Going against the grain of currently gloomy forecasts for the economy, Nordstrom said on Monday that it plans to add “a moderate amount of leverage” in advance of increasing its share-repurchase program by $1 billion.
The upscale department store chain asserted that it has a greater capacity for debt, citing its strong credit-card business and the generally under-leveraged position of its balance sheet relative to operating cash flows.
In less forboding economic times, of course, it’s widely considered a good idea for companies with little debt to take on some additional borrowing if they can handle it. But with some economists forecasting a recession in the early part of next year, this is a curious time for a cyclical company to consider adding debt.

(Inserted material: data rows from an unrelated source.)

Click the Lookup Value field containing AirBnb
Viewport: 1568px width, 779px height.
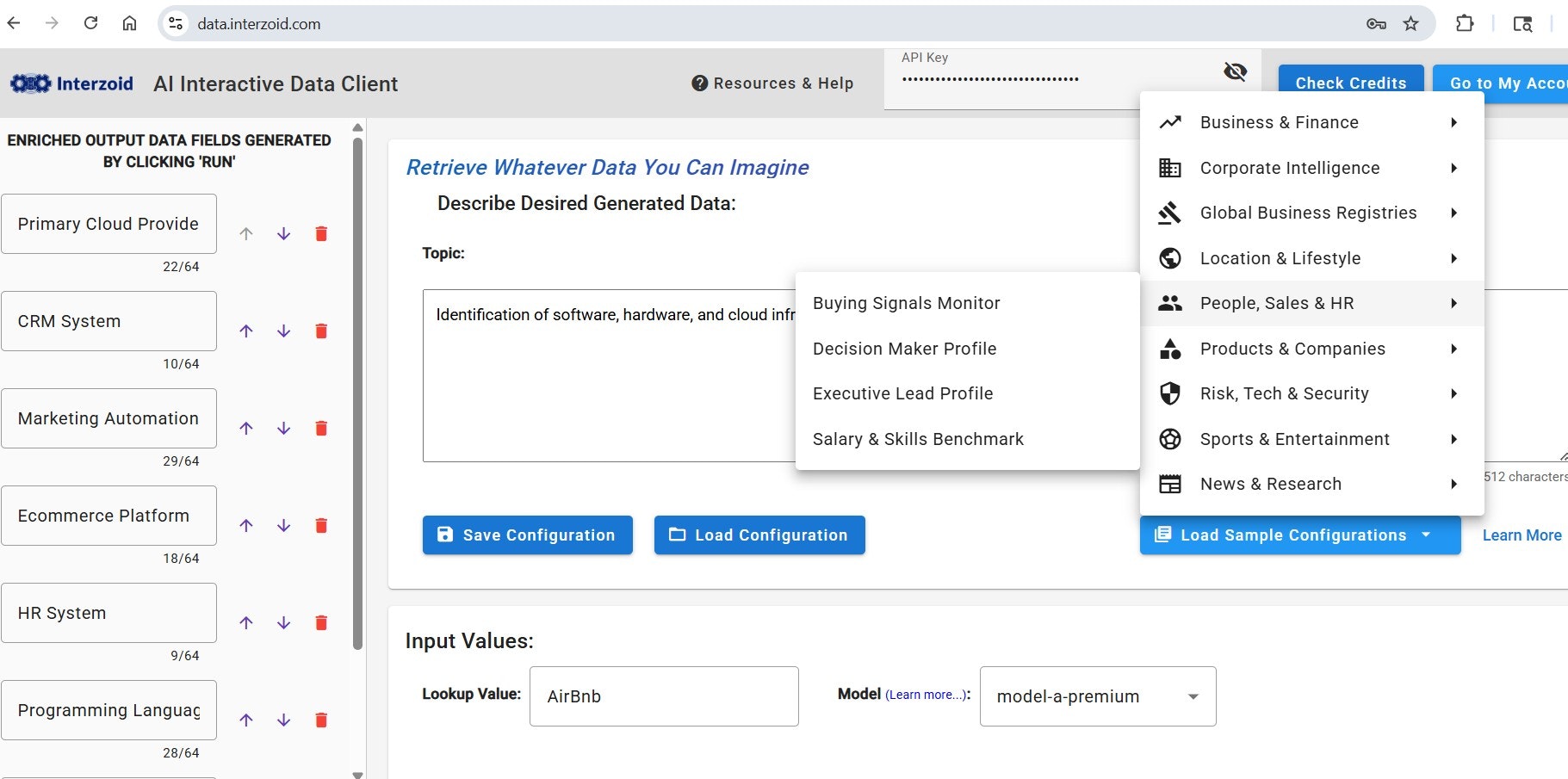pos(663,696)
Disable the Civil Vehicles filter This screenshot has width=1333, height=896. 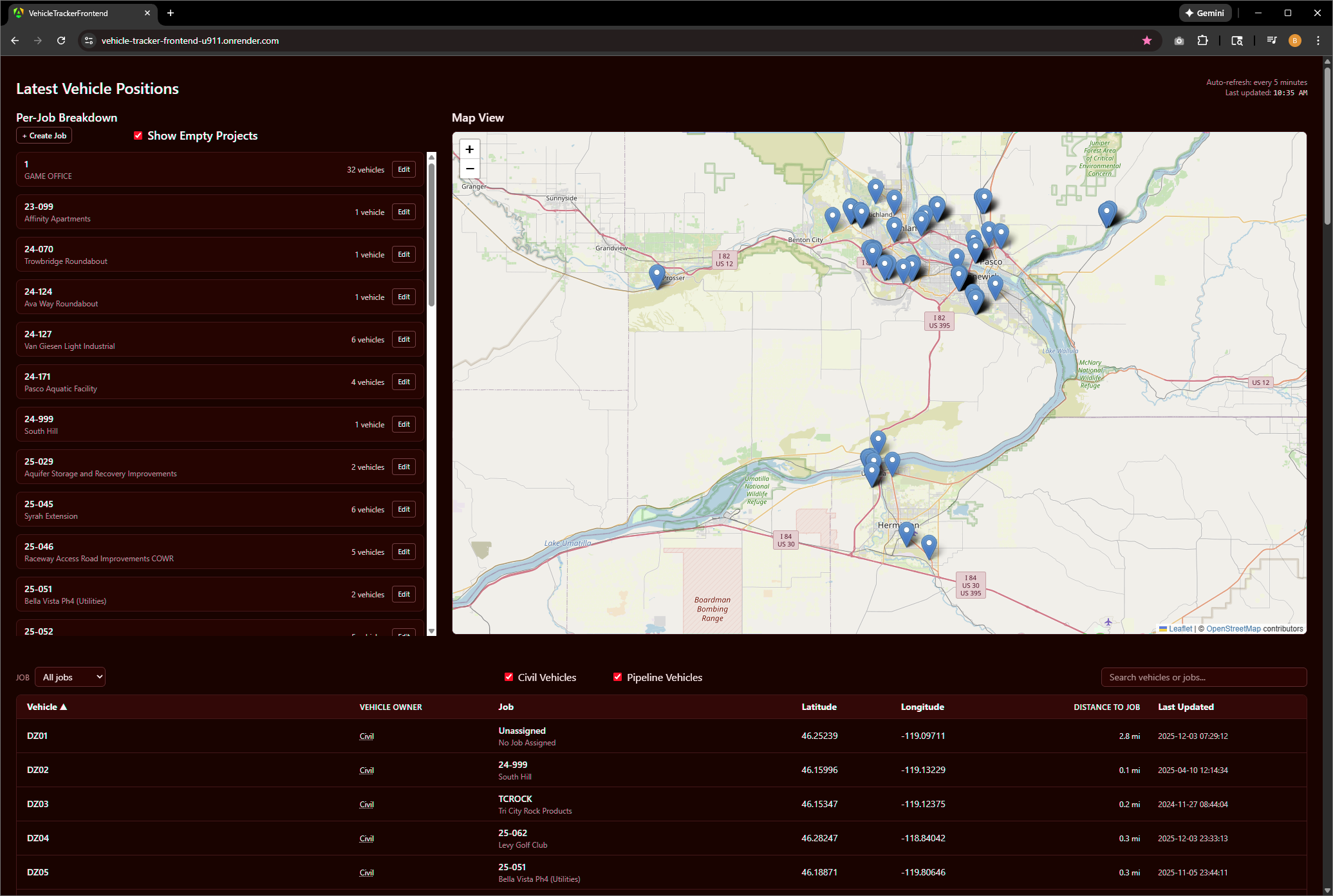coord(508,677)
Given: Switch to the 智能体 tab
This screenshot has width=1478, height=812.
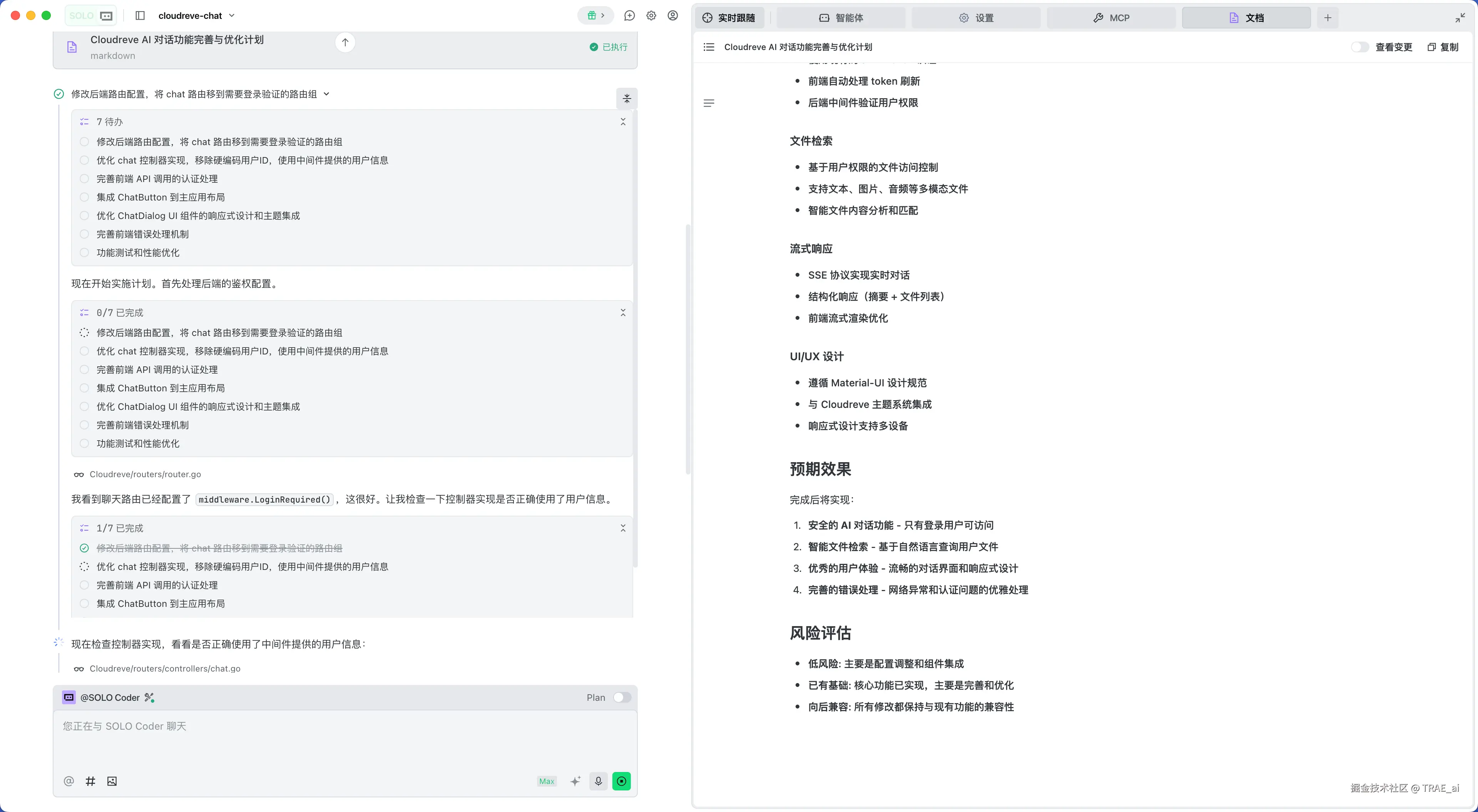Looking at the screenshot, I should (841, 18).
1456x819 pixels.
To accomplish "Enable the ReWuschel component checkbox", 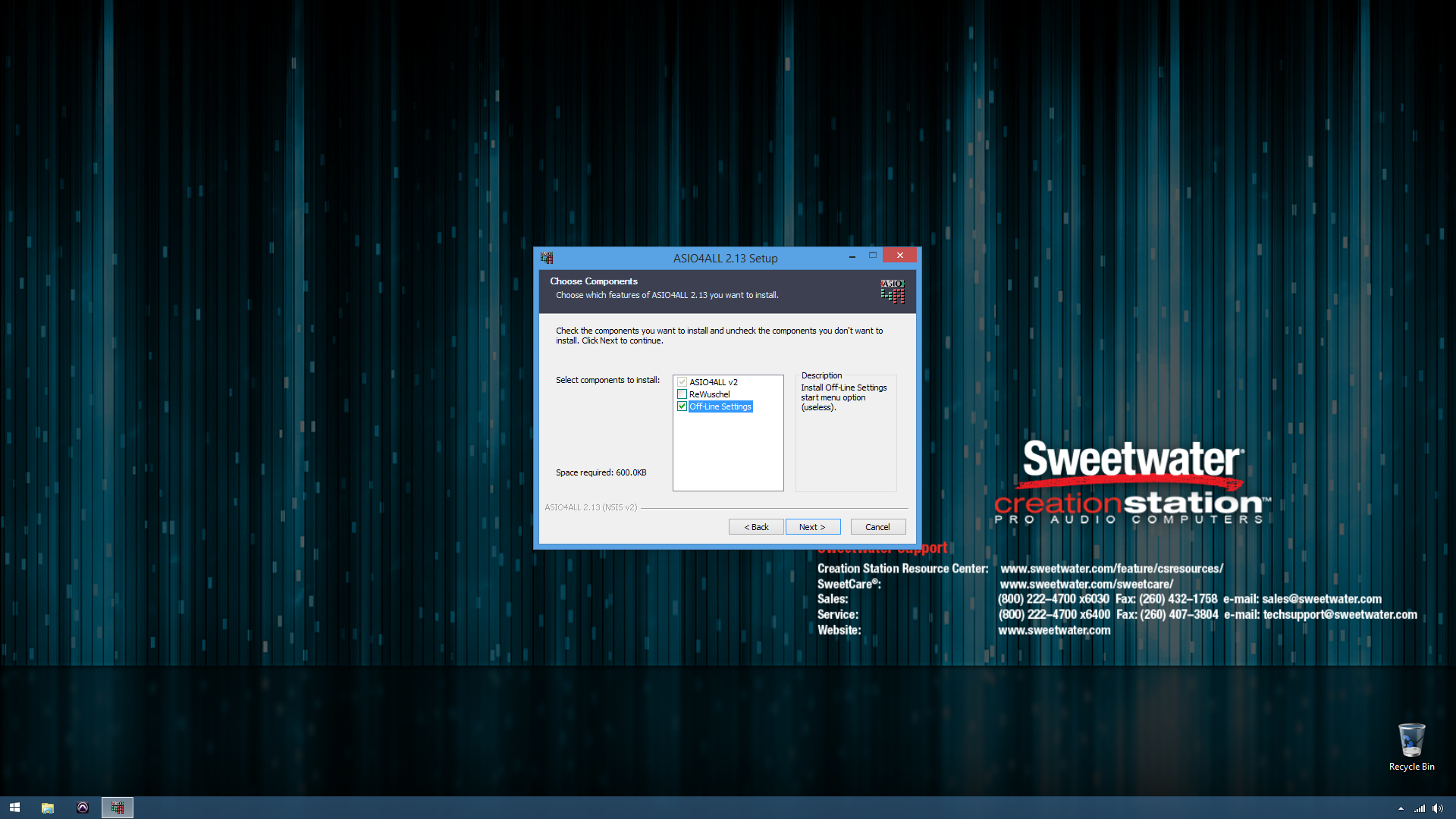I will click(x=682, y=394).
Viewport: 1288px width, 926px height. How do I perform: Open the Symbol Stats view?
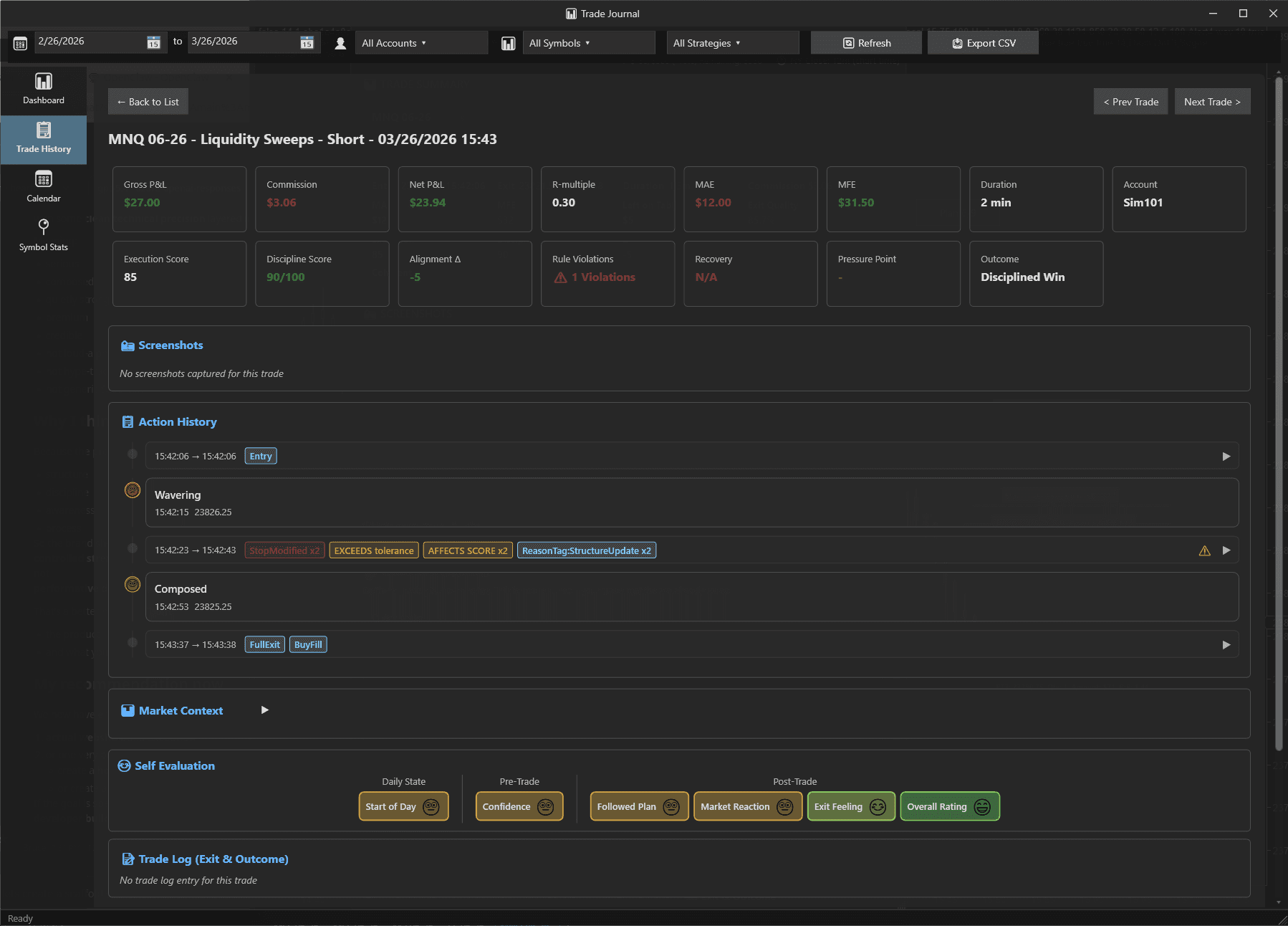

Nordstrom, however, is planning to set up a new balance-sheet leverage target. It believes the new target will lower its weighted average cost of capital and still support its credit rating. Nordstrom’s credit currently is rated low single A by Standard & Poor’s and Baa1 by Moody’s.
The plan to repurchase more shares will bring the total authorization to $2.5 billion. Nordstrom spent about $750 million to repurchase about 16.4 million shares during the third quarter.
Nordstrom also reported that fiscal third-quarter earnings per share increased 14 percent to $0.59, excluding the gain from the sale of its Faconnable apparel-and-retail business to M1 Group.
In a note to clients Tuesday morning, Lehman Brothers noted that the results came in 6 cents above its estimate, excluding a 9-cent gain from the sale of the product line.
The news excited investors, who have been worried that well-heeled people might slow down spending ahead of the critical holiday shopping season. The company’s stock rose about 10 percent after Nordstrom’s announcements.